Dr. Natasha Campbell-McBride includes this recipe in stage three of her Gut and Psychology Syndrome (GAPS) introduction diet. Since the book does not list exact amounts or measurements, I’ve adapted it using my approximations.
- 1/2 – 3/4 cup nut butter (almond, hazelnut, etc – your choice)
- 3-4 eggs
- Large piece of winter squash, like butternut
- Peel and deseed the squash and blend in a food processor or blender.
- Add the nut butter and eggs to the processor or blender and mix well.
- Grease your griddle or frying pan with coconut oil, butter, or lard.
- Fry them like regular pancakes on medium heat.
Makes 8-12 pancakes, depending on their size. Serve with fruit or real whipped cream.
Try different amounts of each ingredient or try different ingredients altogether!

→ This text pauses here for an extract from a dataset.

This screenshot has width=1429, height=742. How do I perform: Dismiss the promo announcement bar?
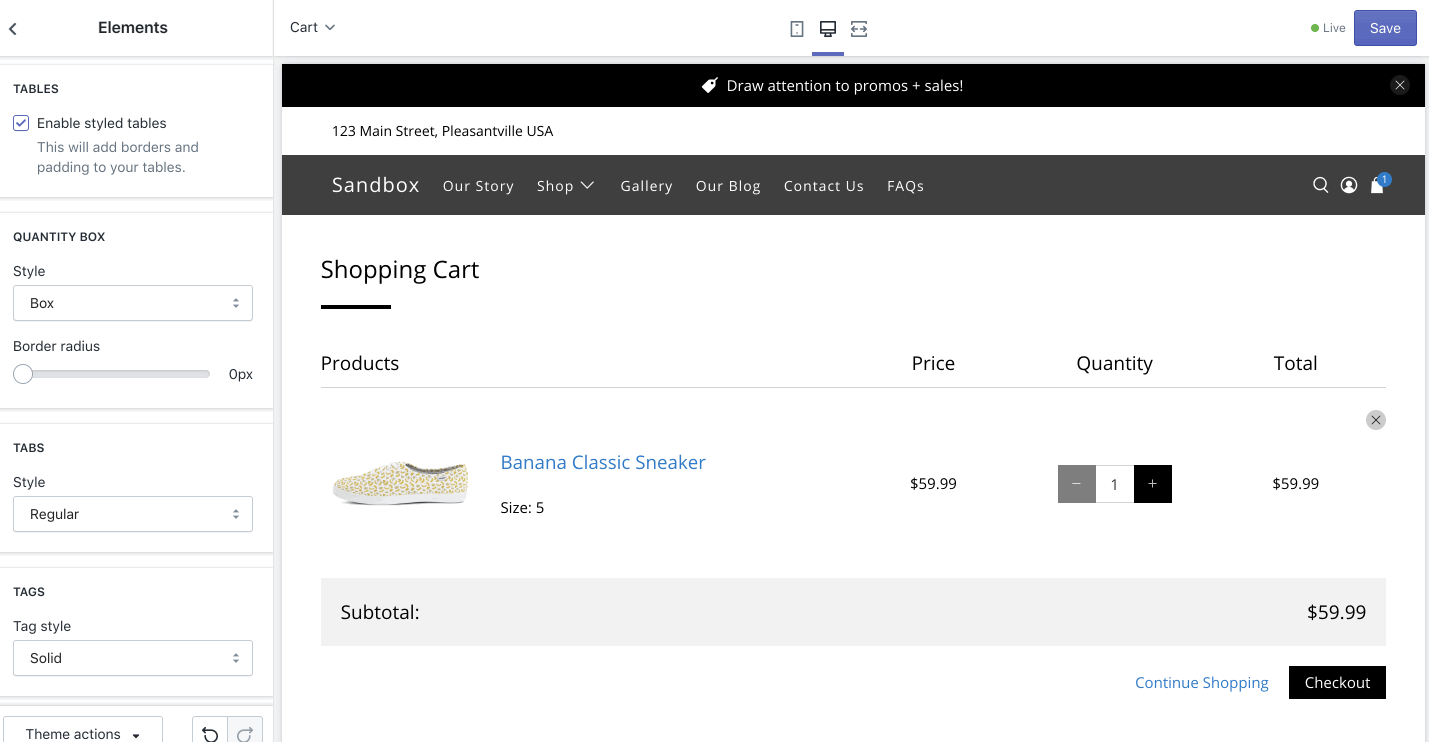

When making the pancakes for this post, I ran out of nut butter! So I used whole almonds instead. They blend into a nice almond meal.
If you have a sensitivity to nuts, then substitute another vegetable like carrots or avocado, in place of the nut butter. The pancakes become like a mini-omlette. It’s hard to go wrong, since they are simple. Have fun experimenting!
Note – these pancakes are delicate. Give plenty of time for your burner to warm up fully and turn them gently during frying.
Let me know how your veggie pancake experiment goes!